◆ Task ◆
Reproduce the part of the listing that opens with the line containing "1024x610 pixels. At" and closes with the line containing "[x=349, y=773]", keeping the request lines unchanged. Resize every coordinate in the answers by multiplying it by 0.85 and rounding to a whole number, with halves rounded up.

(Source data)
╭──

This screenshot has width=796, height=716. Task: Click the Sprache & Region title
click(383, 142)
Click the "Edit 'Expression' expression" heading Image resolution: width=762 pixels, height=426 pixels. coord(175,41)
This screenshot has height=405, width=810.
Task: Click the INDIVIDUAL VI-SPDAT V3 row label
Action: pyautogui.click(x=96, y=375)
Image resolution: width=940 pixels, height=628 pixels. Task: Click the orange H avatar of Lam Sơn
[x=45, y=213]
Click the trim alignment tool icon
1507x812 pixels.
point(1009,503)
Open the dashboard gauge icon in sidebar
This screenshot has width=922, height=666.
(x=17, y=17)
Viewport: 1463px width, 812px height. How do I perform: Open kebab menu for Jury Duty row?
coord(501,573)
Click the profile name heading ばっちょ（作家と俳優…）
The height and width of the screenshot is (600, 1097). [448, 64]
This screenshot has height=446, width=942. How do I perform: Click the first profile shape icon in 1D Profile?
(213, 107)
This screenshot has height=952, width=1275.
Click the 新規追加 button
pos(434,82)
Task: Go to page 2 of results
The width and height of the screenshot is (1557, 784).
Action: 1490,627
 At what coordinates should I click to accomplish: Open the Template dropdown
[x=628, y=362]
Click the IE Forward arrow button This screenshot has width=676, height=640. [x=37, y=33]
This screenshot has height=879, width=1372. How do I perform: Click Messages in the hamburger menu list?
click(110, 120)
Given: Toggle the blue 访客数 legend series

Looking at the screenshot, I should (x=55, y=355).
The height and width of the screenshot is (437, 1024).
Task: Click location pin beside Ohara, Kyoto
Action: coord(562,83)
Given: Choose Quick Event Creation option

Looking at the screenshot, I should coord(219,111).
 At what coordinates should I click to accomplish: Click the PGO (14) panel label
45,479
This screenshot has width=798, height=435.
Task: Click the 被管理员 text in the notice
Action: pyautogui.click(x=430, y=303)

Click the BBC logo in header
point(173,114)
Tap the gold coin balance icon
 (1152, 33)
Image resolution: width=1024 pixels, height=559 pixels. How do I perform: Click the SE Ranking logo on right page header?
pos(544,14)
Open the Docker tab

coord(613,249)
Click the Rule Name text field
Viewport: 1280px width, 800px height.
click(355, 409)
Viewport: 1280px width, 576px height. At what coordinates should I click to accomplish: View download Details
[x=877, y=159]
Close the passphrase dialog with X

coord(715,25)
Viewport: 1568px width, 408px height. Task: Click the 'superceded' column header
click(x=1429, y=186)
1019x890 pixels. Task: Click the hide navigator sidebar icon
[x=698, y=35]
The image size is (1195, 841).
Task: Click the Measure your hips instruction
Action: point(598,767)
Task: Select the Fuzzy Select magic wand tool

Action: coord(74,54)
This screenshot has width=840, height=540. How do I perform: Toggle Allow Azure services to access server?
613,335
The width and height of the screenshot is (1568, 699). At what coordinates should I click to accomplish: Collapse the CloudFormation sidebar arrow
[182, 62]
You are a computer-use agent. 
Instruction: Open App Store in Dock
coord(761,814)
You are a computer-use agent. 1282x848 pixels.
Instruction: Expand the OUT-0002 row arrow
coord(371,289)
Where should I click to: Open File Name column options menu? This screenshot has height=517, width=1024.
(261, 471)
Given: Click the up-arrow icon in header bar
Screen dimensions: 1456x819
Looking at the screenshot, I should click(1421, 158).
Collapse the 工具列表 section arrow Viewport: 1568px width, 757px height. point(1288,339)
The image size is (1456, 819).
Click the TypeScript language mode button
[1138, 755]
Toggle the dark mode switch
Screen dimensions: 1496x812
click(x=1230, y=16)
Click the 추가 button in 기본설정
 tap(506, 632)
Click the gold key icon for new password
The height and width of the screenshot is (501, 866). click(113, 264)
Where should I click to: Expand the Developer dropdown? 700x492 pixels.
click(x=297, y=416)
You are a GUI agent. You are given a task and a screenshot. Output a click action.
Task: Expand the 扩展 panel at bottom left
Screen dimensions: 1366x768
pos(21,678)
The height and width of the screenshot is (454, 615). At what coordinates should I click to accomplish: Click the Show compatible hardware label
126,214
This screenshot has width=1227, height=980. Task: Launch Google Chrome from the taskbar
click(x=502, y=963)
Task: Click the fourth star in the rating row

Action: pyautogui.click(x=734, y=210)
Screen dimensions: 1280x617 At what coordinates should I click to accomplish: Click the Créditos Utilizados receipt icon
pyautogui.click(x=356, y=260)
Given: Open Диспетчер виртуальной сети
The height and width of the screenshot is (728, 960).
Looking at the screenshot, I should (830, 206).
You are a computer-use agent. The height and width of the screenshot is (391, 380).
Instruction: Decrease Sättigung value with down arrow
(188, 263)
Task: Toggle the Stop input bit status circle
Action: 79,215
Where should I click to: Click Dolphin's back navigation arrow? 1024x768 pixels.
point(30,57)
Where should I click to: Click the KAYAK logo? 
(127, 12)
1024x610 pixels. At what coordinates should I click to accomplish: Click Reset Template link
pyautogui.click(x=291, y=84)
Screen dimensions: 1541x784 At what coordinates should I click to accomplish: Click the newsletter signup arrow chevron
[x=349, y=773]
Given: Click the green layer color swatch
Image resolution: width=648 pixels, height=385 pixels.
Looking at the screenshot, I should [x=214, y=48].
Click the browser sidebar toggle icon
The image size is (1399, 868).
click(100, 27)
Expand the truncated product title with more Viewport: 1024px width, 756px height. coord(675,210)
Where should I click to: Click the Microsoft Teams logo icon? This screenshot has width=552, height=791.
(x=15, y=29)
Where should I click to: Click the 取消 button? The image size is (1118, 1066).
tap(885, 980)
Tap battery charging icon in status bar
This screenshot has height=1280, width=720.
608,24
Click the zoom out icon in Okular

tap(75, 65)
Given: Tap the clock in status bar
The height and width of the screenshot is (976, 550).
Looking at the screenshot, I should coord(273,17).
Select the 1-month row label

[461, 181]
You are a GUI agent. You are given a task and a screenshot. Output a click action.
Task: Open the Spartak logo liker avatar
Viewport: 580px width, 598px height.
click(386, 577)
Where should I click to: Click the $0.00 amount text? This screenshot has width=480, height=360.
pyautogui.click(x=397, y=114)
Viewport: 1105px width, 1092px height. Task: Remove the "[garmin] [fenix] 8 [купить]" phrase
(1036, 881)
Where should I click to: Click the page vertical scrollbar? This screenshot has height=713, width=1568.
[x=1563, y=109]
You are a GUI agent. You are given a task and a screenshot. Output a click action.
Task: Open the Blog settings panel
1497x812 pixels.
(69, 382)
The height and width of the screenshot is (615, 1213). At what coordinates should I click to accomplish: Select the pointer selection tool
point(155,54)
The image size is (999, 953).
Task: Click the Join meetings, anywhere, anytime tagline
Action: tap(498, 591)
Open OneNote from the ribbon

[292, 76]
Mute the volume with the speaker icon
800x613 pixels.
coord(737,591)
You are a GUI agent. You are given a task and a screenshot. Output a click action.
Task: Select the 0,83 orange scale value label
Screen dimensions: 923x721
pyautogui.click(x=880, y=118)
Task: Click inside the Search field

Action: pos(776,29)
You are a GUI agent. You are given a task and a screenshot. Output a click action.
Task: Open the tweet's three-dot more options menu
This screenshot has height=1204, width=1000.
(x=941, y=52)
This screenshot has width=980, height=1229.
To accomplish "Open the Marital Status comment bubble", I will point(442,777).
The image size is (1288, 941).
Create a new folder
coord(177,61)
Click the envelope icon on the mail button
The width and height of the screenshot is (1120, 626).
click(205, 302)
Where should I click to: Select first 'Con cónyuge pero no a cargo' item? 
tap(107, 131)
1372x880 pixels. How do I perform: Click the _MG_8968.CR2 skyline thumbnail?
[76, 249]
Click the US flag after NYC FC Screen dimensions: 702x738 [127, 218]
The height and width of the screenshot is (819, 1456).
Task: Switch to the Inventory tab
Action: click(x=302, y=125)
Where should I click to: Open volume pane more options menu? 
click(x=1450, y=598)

╰──

◆ Correct response ◆
1024x610 pixels. At what coordinates should I click to accomplish: Click Reset Template link
pyautogui.click(x=247, y=71)
Screen dimensions: 1541x784 At what coordinates should I click to accomplish: Click the newsletter signup arrow chevron
[x=297, y=657]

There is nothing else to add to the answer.